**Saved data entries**
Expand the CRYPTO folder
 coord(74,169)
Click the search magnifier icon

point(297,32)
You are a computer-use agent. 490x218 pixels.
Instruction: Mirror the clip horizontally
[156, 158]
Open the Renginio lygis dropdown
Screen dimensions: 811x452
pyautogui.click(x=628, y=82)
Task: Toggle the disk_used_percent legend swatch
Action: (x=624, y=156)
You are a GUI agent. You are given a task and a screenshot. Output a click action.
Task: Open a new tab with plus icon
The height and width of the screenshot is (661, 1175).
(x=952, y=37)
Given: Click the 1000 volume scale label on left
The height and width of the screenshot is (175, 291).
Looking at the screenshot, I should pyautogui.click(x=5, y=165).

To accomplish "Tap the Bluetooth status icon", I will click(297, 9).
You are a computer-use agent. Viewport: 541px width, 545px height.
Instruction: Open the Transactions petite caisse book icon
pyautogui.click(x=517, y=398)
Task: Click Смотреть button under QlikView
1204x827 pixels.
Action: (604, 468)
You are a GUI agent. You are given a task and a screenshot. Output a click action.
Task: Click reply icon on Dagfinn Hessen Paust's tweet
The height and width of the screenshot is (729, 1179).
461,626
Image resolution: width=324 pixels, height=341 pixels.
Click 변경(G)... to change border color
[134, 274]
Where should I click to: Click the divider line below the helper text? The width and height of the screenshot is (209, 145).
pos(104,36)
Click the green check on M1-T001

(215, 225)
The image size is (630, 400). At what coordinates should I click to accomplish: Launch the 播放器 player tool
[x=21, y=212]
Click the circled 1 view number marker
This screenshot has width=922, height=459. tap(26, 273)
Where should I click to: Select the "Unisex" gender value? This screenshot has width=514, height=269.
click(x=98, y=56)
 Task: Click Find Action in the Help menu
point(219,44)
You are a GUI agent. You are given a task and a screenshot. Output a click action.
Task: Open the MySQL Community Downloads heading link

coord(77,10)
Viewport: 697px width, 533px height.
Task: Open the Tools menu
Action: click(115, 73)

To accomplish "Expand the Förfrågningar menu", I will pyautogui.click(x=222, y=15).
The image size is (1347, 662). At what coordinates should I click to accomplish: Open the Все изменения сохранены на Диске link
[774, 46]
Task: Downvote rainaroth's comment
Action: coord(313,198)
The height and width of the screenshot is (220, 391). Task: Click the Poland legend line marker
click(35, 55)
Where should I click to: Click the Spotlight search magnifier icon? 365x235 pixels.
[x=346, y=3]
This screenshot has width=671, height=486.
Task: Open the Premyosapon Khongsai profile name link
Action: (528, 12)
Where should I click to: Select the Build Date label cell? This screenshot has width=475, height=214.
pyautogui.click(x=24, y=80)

**What you have to do**
Each record is to be retyped exactly as it appears.

**Your response**
Expand the CRYPTO folder
 coord(74,169)
Click the search magnifier icon

point(297,32)
You are a computer-use agent. 490x218 pixels.
Instruction: Mirror the clip horizontally
[156, 158]
Open the Renginio lygis dropdown
Screen dimensions: 811x452
pyautogui.click(x=628, y=82)
Task: Toggle the disk_used_percent legend swatch
Action: (x=624, y=156)
You are a GUI agent. You are given a task and a screenshot. Output a click action.
Task: Open a new tab with plus icon
The height and width of the screenshot is (661, 1175).
(x=952, y=37)
Given: Click the 1000 volume scale label on left
The height and width of the screenshot is (175, 291).
Looking at the screenshot, I should pyautogui.click(x=5, y=165).

To accomplish "Tap the Bluetooth status icon", I will click(297, 9).
You are a computer-use agent. Viewport: 541px width, 545px height.
Instruction: Open the Transactions petite caisse book icon
pyautogui.click(x=517, y=398)
Task: Click Смотреть button under QlikView
1204x827 pixels.
Action: (604, 468)
You are a GUI agent. You are given a task and a screenshot. Output a click action.
Task: Click reply icon on Dagfinn Hessen Paust's tweet
The height and width of the screenshot is (729, 1179).
461,626
Image resolution: width=324 pixels, height=341 pixels.
Click 변경(G)... to change border color
[134, 274]
Where should I click to: Click the divider line below the helper text? The width and height of the screenshot is (209, 145).
pos(104,36)
Click the green check on M1-T001

(215, 225)
The image size is (630, 400). At what coordinates should I click to accomplish: Launch the 播放器 player tool
[x=21, y=212]
Click the circled 1 view number marker
This screenshot has width=922, height=459. tap(26, 273)
Where should I click to: Select the "Unisex" gender value? This screenshot has width=514, height=269.
click(x=98, y=56)
 Task: Click Find Action in the Help menu
point(219,44)
You are a GUI agent. You are given a task and a screenshot. Output a click action.
Task: Open the MySQL Community Downloads heading link

coord(77,10)
Viewport: 697px width, 533px height.
Task: Open the Tools menu
Action: click(115, 73)

To accomplish "Expand the Förfrågningar menu", I will pyautogui.click(x=222, y=15).
The image size is (1347, 662). At what coordinates should I click to accomplish: Open the Все изменения сохранены на Диске link
[774, 46]
Task: Downvote rainaroth's comment
Action: coord(313,198)
The height and width of the screenshot is (220, 391). Task: Click the Poland legend line marker
click(35, 55)
Where should I click to: Click the Spotlight search magnifier icon? 365x235 pixels.
[x=346, y=3]
This screenshot has width=671, height=486.
Task: Open the Premyosapon Khongsai profile name link
Action: (528, 12)
Where should I click to: Select the Build Date label cell? This screenshot has width=475, height=214.
pyautogui.click(x=24, y=80)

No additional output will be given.